**Your instructions:**
Carry on the essay about everyday suspicion and growing restrictions, starting after its final sentence.

**Source passage:**
Don’t even think about visiting a coach in his office, unless he or she first meets you in the main office and escorts you.
Is our world a better place? Or, just more restrictive?
Although I haven’t tried it, I strongly believe that if I decided to attend a Little League game in the community I’ve called home for more than five decades, and saw a youngster who was impressive with his play, that it would be difficult to get his name without a bunch of questions about why I wanted the information.
Is there some devious motive, or could it just be the desire to subsequently follow this person’s exploits through the newspapers in future years and track his progress?
While I frequently rely on GPS, there are faults.
I was recently told by my system to go 800 feet and turn left. The problem was that at the end of 800 feet, there was no street to the left, only a black chain-link fence which extended a half-block each direction.
Suppose there had been someone walking on the sidewalk and I honked my horn to get their attention and ask a question. Would the end result be someone offering assistance or a call from that person to 911 reporting a possible predator in the area?

**Available data:**
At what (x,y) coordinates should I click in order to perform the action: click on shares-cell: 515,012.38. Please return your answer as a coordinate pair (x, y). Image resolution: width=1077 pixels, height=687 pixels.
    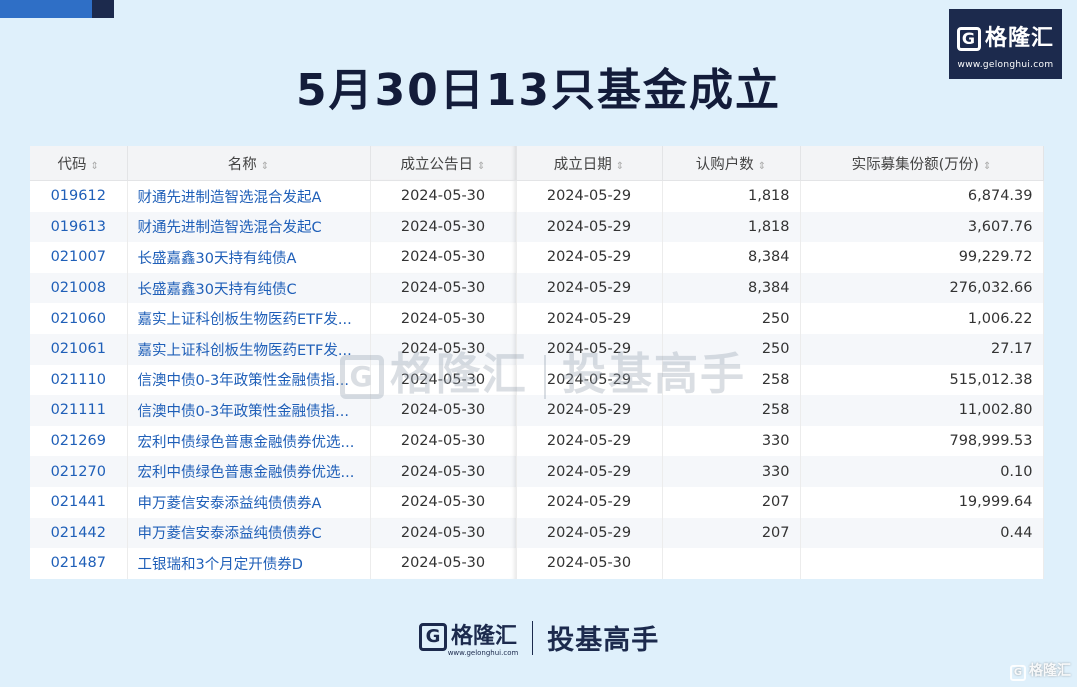
    Looking at the image, I should click on (922, 380).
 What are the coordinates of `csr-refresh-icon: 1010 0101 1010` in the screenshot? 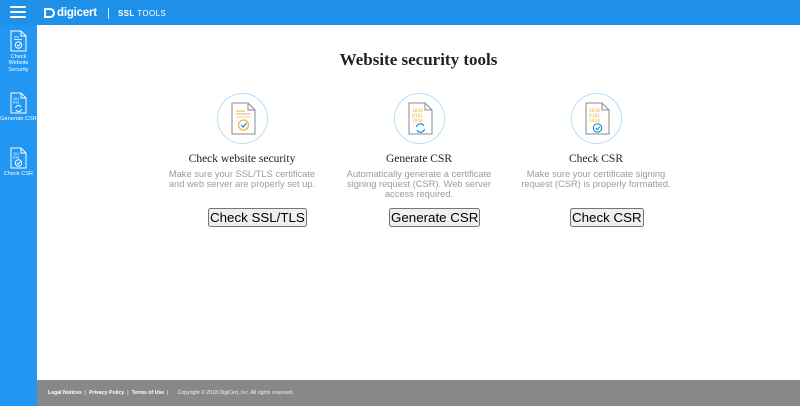 It's located at (420, 118).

**Exercise output:**
These are things I think about, especially during times I travel alone (without anyone to corroborate my plight) and encounter difficulties.
I get it.
The responses are conditioned into us now.
I imagine I would be leery if I were that person on the street being summoned, I would encourage my grandchildren to be leery.
But, how did we get here?
There are millions and millions of good folks throughout the U.S. and yet, what percentage do we view with suspicion and distrust?
I used to hitchhike and — based on nothing but good experiences — reciprocated by giving rides to hitchhikers I’d come across once I had my own vehicle.
When I was driving for Uber after my first retirement, I was always wondering what to expect from the next passenger, even though I had zero bad experiences in the more than 100 calls I answered.
The cost of safety can’t be measured simply by dollars and cents.
We’ve lost so much of an idyllic life — that once existed right here where you are reading this — but I fear we will never get it back.
And yes, I do get it.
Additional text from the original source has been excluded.